Again we need some extra wrapping on the Javascript side.

class Store {
    constructor() {
        this.inner = new wasm.Store();
    }

    open_message(...args) {
        const flatMessage = this.inner.open_message(...args);
        return ReceivedTspMessage.fromFlat(flatMessage);
    }
}

And with all of that in place, we can again write a program that closely resembles the structure of the original Rust:

let store = new Store();

let alice = new_vid();
let bob = new_vid();

let alice_identifier = alice.identifier();
let bob_identifier = bob.identifier();

store.add_private_vid(alice);
store.add_private_vid(bob);

let message = "hello world";

let { url, sealed } = store.seal_message(alice_identifier, bob_identifier, null, message);

assert.strictEqual(url, "tcp://127.0.0.1:1337");

let received = store.open_message(sealed);

if (received instanceof GenericMessage) {
    const { sender, message: messageBytes, message_type } = received;
    assert.strictEqual(sender, alice_identifier, "Sender does not match Alice's identifier");
    let receivedMessage = String.fromCharCode.apply(null, messageBytes);
    assert.strictEqual(receivedMessage, message, "Received message does not match");
    assert.strictEqual(message_type, MessageType.SignedAndEncrypted, "Message type does not match SignedAndEncrypted");
} else {
    assert.fail(`Unexpected message type: ${received}`);
}

There is a bit more friction though, such as the clunky conversion between Uint8Array and String for a comparison, and a lack of pattern matching.

An especially subtle issue is that when the Rust code uses an argument by-value, then in Javascript this value is not cloned (like with PyO3), but rather the Javascript value is invalidated.
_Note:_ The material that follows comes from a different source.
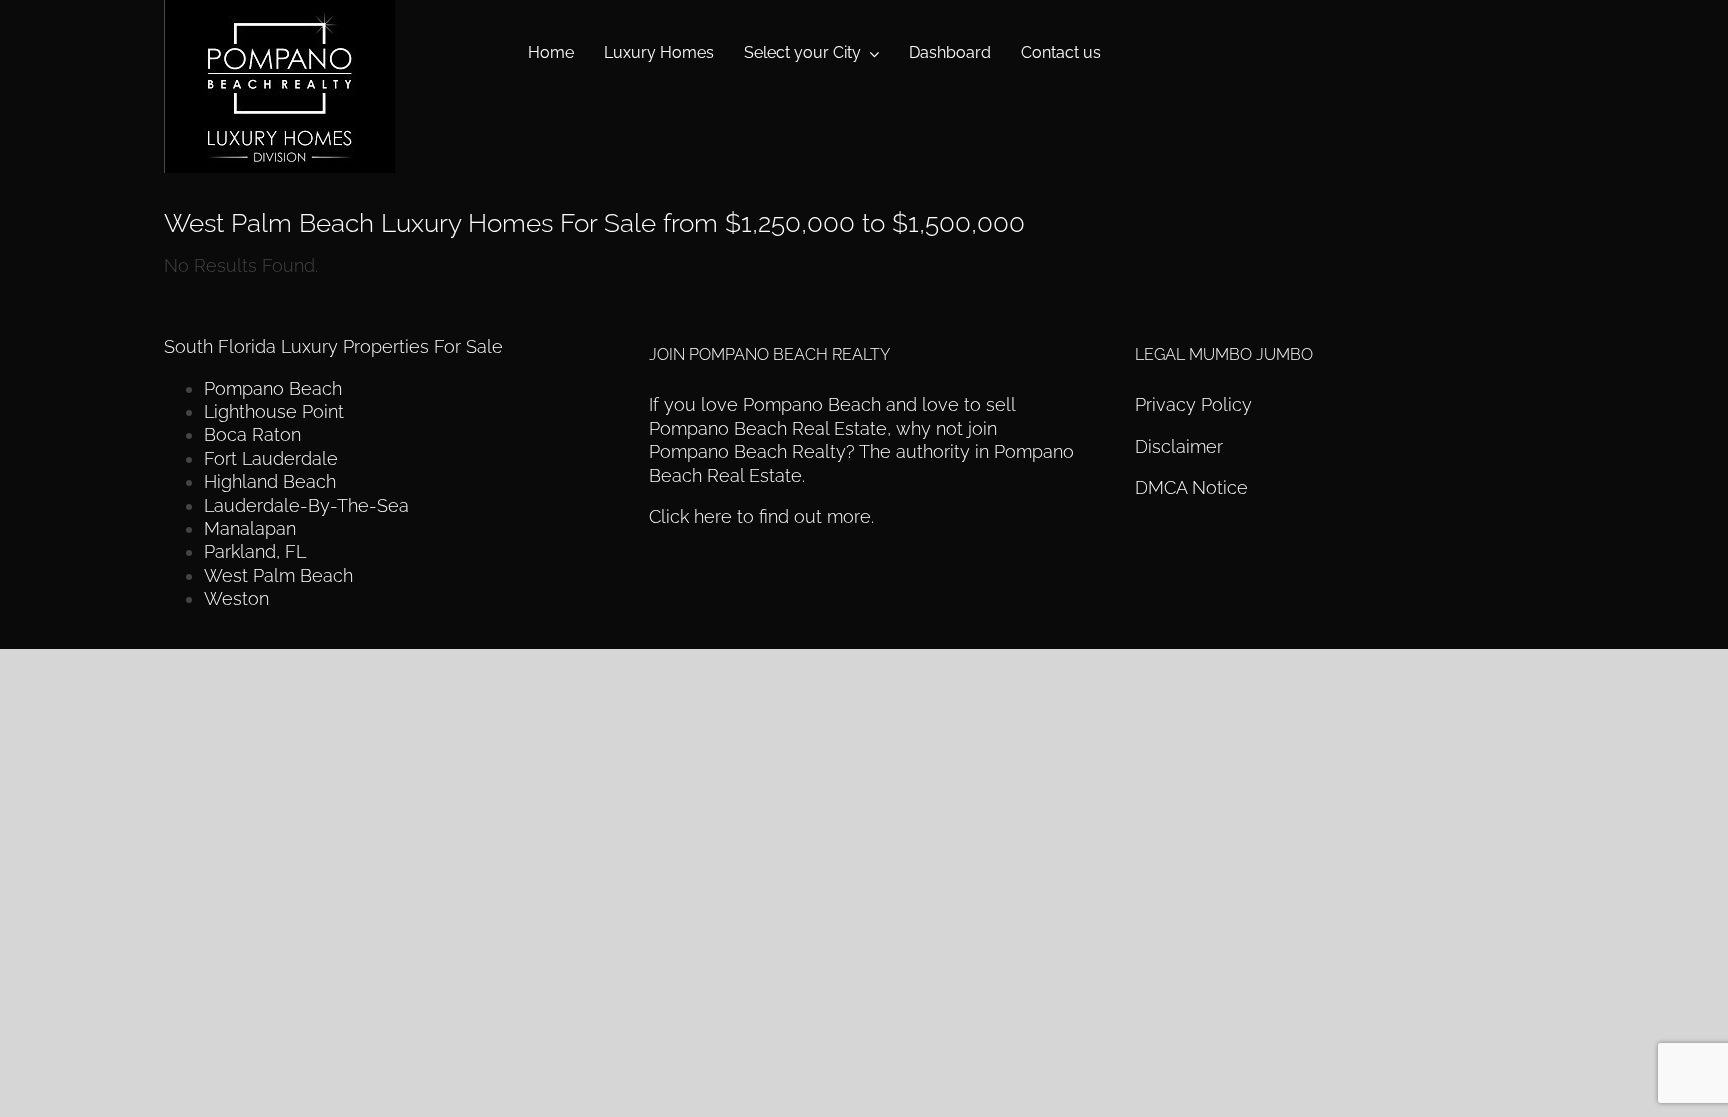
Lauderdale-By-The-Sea (306, 505)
Trying to use the Javascript value after this point will throw an unhelpful runtime exception.

So strictly speaking the JS approach is more efficient, but it's also easier to mess up, causing errors that can be hard to track down.

Conclusion

Overall, we are happy with the quality of the API that we were able to create with relatively little effort. The tools, both PyO3 and wasm-bindgen, are solid but have some gotchas. With PyO3 it is unclear when clones occur, with wasm-bindgen clones won't just happen, but that has ergonomic downsides when values move out from under you.

There is a learning curve, but the tools are mature and ready for production-grade projects. For instance, with both Python and Javascript, we're able to build efficient async implementations on top of the exposed Rust primitives that hook into the native async machinery.